How Heimdall QC Works¶

TLP Generates Candidates (fast)
         ↓
   Batch Suggestions (max 5)
         ↓
  Check Size Limits (4KB)
         ↓
   Too Large? → Skip review, pass through
         ↓
   Heimdall SLM Reviews Batch
         ↓
   Error? → Log, approve all (fail-open)
         ↓
  Return approved + augmented

Error Handling¶

Heimdall uses fail-open behavior: - LLM error → Log warning, approve batch, continue - LLM timeout → Log warning, approve batch, continue - Invalid JSON → Fuzzy parse or approve all - Prompt too large → Skip review, pass through

No retries.
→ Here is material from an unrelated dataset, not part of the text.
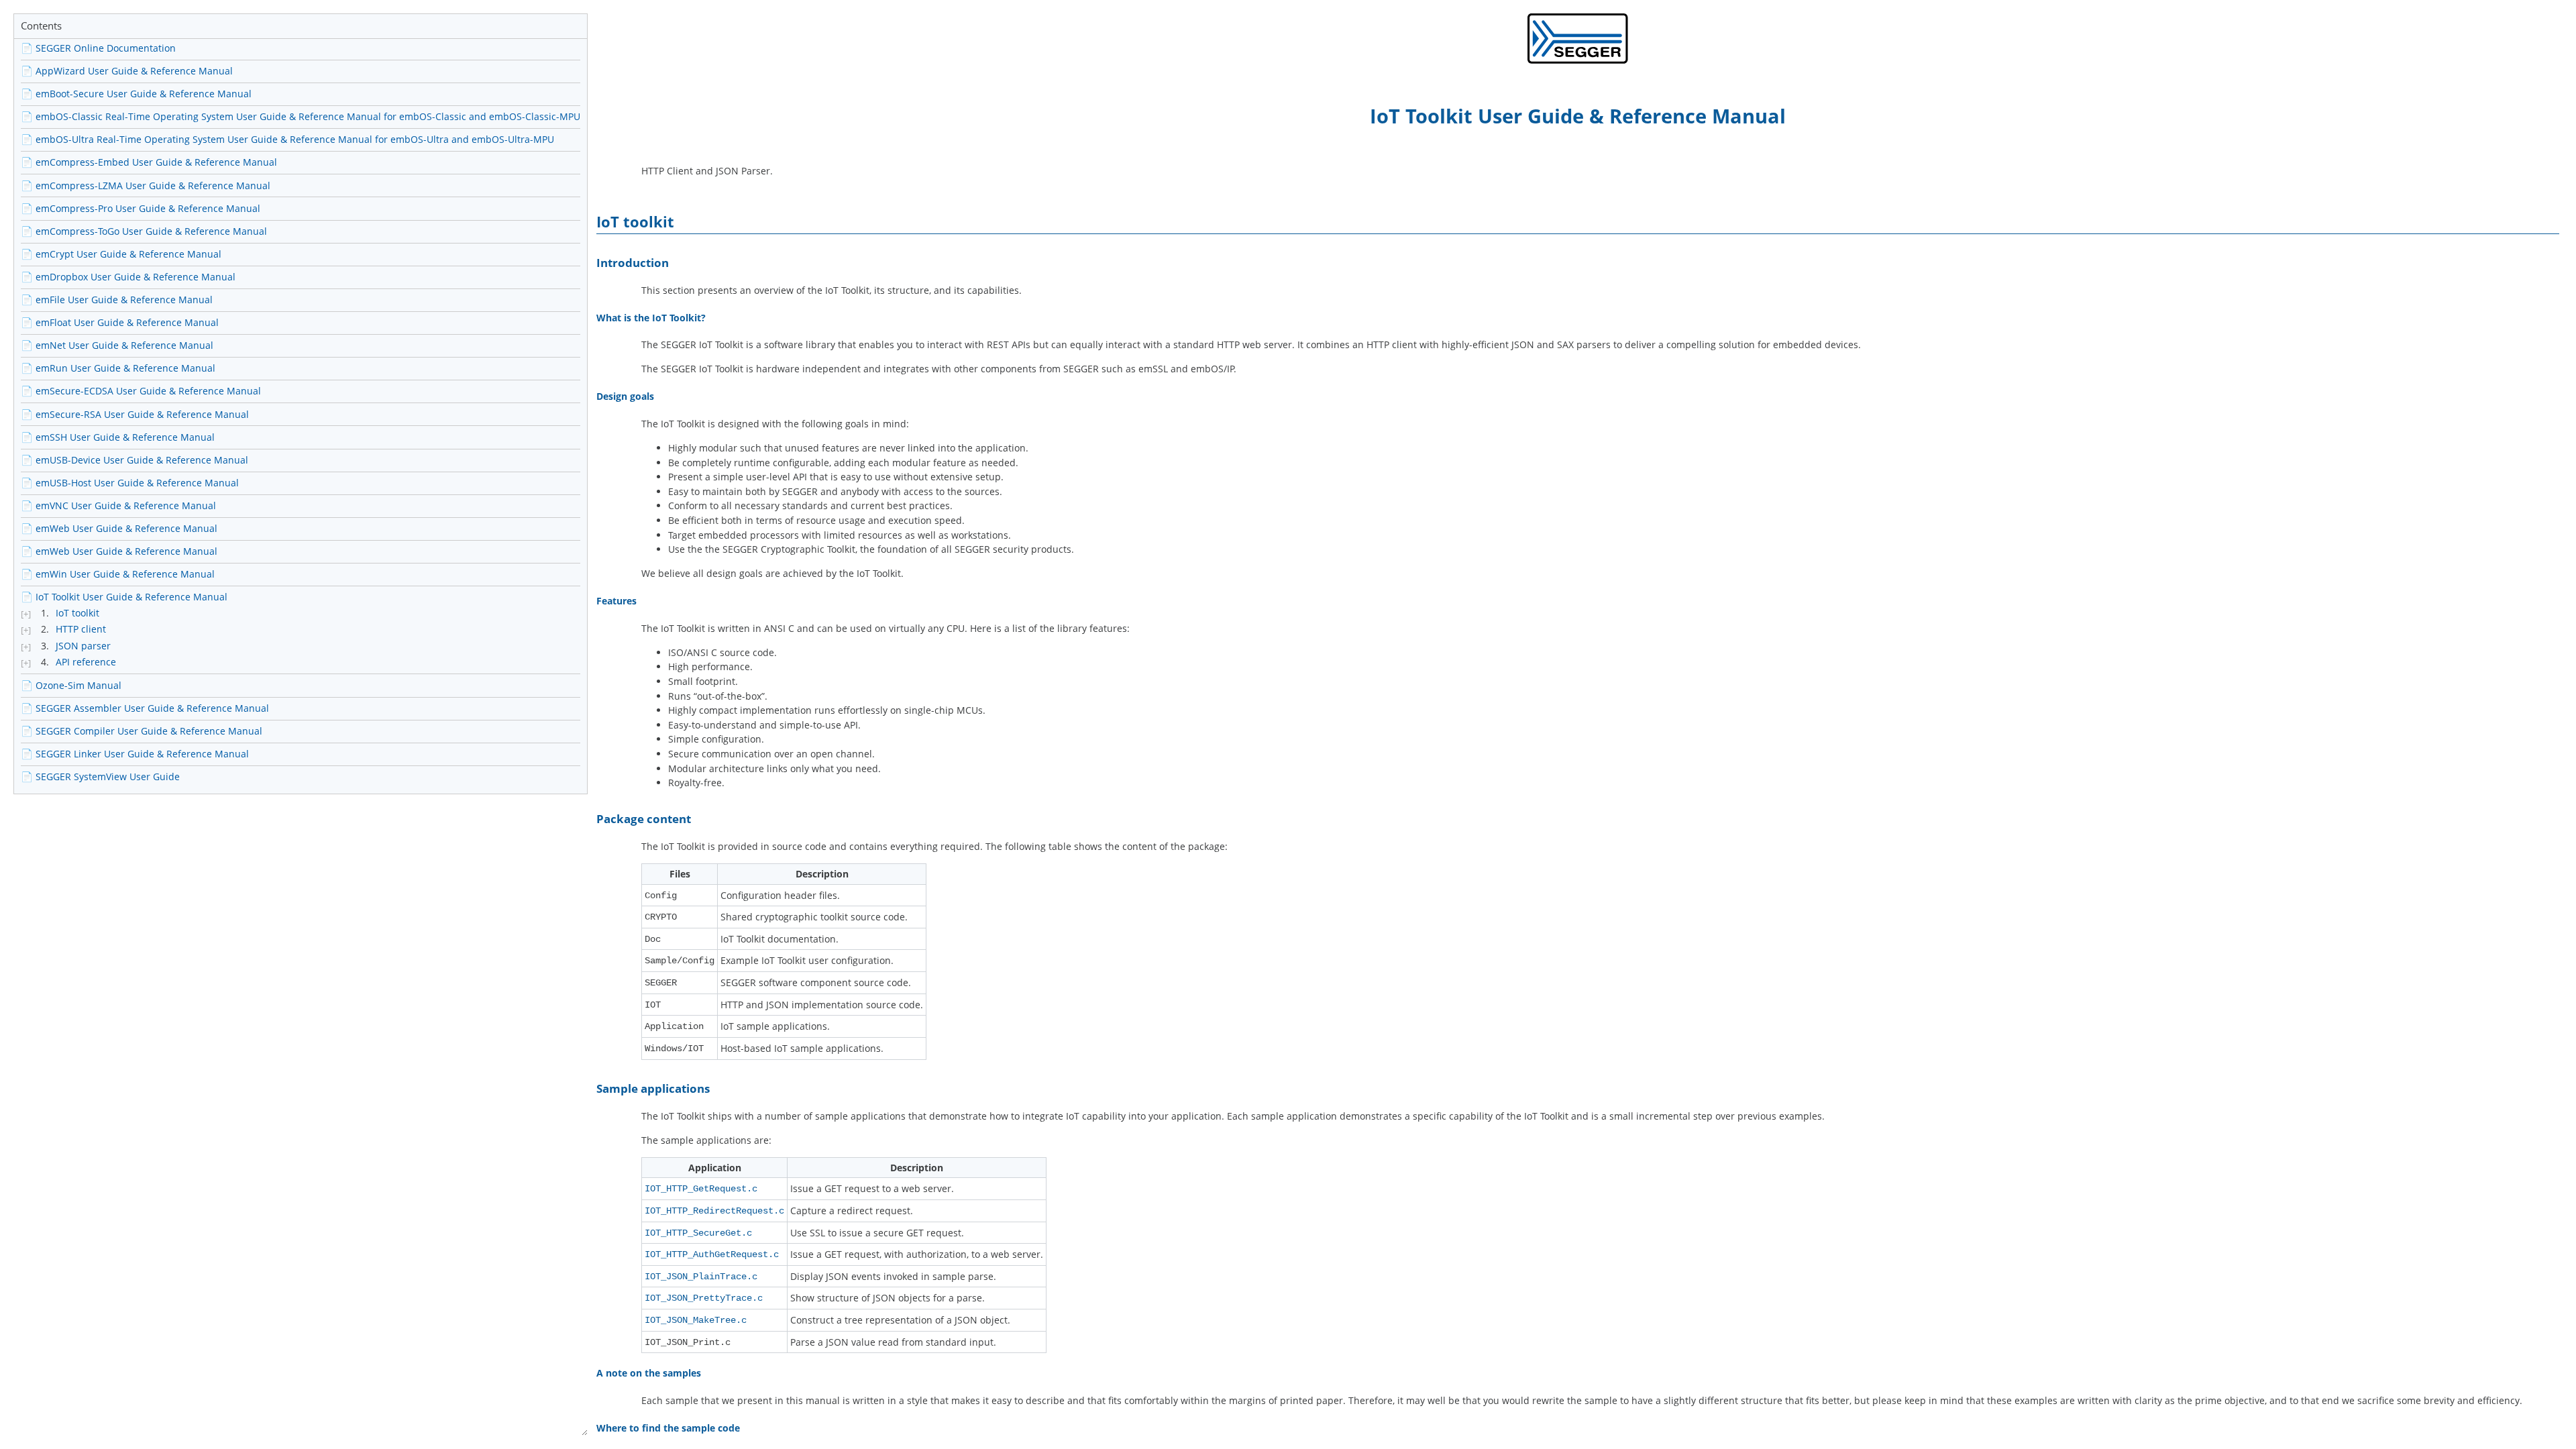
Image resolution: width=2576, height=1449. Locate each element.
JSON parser (83, 646)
If Heimdall fails, TLP's suggestions pass through unchanged.

Performance Impact¶

Mode	Latency per Node	Edge Quality
TLP Only	~5-20ms	Good
TLP + Heimdall QC	~100-500ms	Better

Mitigations: - Batching reduces LLM calls - Caching prevents redundant reviews - Size limits avoid slow large-context calls

See Heimdall TLP QC Proposal for full details.

Summary¶

Aspect	Details
Purpose	Automatically infer relationships
Flag	`NORNICDB_AUTO_TLP_ENABLED`
Default	❌ Disabled
Triggers	OnStore (new nodes), OnAccess (reads)
Signals	Semantic, co-access, temporal, transitive
Cleanup	Edge Decay (enabled by default)
QC	Optional Heimdall SLM review
Alternative	`CALL gds.linkPrediction.*` procedures

"The Norns weave your data's destiny" — When Auto-TLP is enabled, NornicDB automatically discovers and creates the connections that give your data meaning.